• _Prompt_:
Find the line containing "Select line 14 by clicking its line number" in the entries below. Restate it and each line after it, word for word, up to and including the line containing "The width and height of the screenshot is (1498, 812).".

Collected data entries:
☆ ☆ ☆
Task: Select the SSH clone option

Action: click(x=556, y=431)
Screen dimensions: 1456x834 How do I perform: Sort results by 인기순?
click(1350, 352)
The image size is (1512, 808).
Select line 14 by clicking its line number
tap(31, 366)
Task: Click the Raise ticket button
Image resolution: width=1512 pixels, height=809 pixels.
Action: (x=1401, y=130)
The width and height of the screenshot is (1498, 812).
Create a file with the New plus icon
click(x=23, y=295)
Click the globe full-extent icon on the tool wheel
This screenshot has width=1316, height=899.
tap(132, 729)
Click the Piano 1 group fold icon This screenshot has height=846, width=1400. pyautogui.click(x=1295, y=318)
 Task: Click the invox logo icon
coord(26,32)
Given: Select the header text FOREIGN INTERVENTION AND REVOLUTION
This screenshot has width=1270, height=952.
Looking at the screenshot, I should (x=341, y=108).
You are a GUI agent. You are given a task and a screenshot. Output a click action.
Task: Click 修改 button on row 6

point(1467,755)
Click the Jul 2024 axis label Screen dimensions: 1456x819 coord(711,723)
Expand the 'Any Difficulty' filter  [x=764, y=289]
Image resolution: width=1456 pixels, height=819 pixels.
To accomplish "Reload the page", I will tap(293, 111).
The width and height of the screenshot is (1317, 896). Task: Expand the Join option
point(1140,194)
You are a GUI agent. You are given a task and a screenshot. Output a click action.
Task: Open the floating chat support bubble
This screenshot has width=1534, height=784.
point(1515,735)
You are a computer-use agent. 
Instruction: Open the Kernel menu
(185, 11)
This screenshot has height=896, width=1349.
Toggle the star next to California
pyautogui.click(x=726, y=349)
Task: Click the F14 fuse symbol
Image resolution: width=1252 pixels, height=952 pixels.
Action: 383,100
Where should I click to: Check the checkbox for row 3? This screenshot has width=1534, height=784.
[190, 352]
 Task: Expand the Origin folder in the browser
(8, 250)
☆ ☆ ☆
• _Task response_:
Select line 14 by clicking its line number
tap(31, 366)
Task: Click the Raise ticket button
Image resolution: width=1512 pixels, height=809 pixels.
Action: (x=1401, y=130)
The width and height of the screenshot is (1498, 812).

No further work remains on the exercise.